Leonhard Hutter (1563-1616):

Inbegriff der Glaubens-Artikel (Compendium locorum theologicorum)


Dreiundzwanzigster Artikel. Von dem Ärgernis.

 

1. Was ist Ärgernis?

 

Ärgernis ist eine Rede oder Handlung, wodurch Jemand schlechter wird, entweder weil er in einem Irrtum bestärkt wird, oder weil er ein böses Beispiel nachahmt, oder auch weil er mit größerem Hass gegen das Evangelium erfüllt wird. Melanchthon in den Artt. (S. 150)

 

2. Wie viel Arten des Ärgernisses gibt es?

 

Zwei: 1) das pharisäische oder genommene: dieses ist, wenn die Ungläubigen auf die wahre Lehre des Evangeliums, oder auf ehrbare und notwendige Handlungen zornig sind, wenn sie nicht leiden wollen, dass die wahre Lehre getrieben, die Irrtümer gestraft, oder Götzendienst abgeschafft werde. Ebend. 2) das gegebene Ärgernis. Dies ist entweder falsche Lehre, oder böses Beispiel, welches Anderen Schaden bringt, weil es in ihnen entweder die Frechheit bestärkt, oder sie zur Nachahmung anreizt, oder vom Evangelium abschreckt und Gelegenheit gibt, Christum und die Kirche Gottes zu schmähen, oder weil es der Same zu mehren andern Sünden ist.

 

+ 3. Welche Regeln müssen im Bezug auf das Ärgernis beobachtet werden?

 

Vorzüglich zwei: 1) rücksichtlich des gegebenen Ärgernisses, dass es mit der höchsten Sorgfalt und Aufmerksamkeit von den Gläubigen muss vermieden werden, nach der Drohung Christi Matth. 18,7: „Wehe dem Menschen, durch welchen Ärgernis kommt.“

 

+ 4. Welche ist die zweite Regel?

 

Diese bezieht sich auf das genommene Ärgernis.

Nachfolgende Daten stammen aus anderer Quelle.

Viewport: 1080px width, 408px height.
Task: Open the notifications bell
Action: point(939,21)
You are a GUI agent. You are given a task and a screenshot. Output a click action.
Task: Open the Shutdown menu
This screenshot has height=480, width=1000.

Dies nämlich sollen die Gläubigen nicht so hoch achten, dass sie deswegen unterlassen, was fromm, was ehrbar oder notwendig ist; sondern den Heuchlern und Feinden der Wahrheit sollen sie nicht einen Augenblick nachgeben, vielmehr tapfer und unerschrocken in der Freiheit bestehen, zu welcher sie durch Christum berufen sind, wie dies im 18. Artikel „Vom rechten Gebrauch der christlichen Freiheit“ ausführlich dargelegt ist.

 

+ 5. Kann denn das gegebene Ärgernis nicht verhütet werden?

 

Wohl kann es verhütet werden, wenn nämlich 1) die Lehre des Evangeliums rein, klar und deutlich vorgetragen wird, so dass widerstreitende Irrtümer aus Grund der heil. Schrift tüchtig und richtig widerlegt werden. 2) Wenn die in der Kirche eingeführten Gebräuche, und alle die, welche ohne Sünde beibehalten werden können, nicht leichtsinnig geändert werden. 3) Wenn ein Jeder nach Reinheit des Lebens und Wandels strebt, vorzüglich aber die Diener des Worts sich bemühen, tadellos und ein Vorbild der Gläubigen zu sein. (S. 151) 4) Wenn jeder unzeitige Gebrauch der christlichen Freiheit unterlassen wird. 5) Wenn gute Zucht und Ehrbarkeit insgemein, und bei einem jeden insonderheit erhalten wird.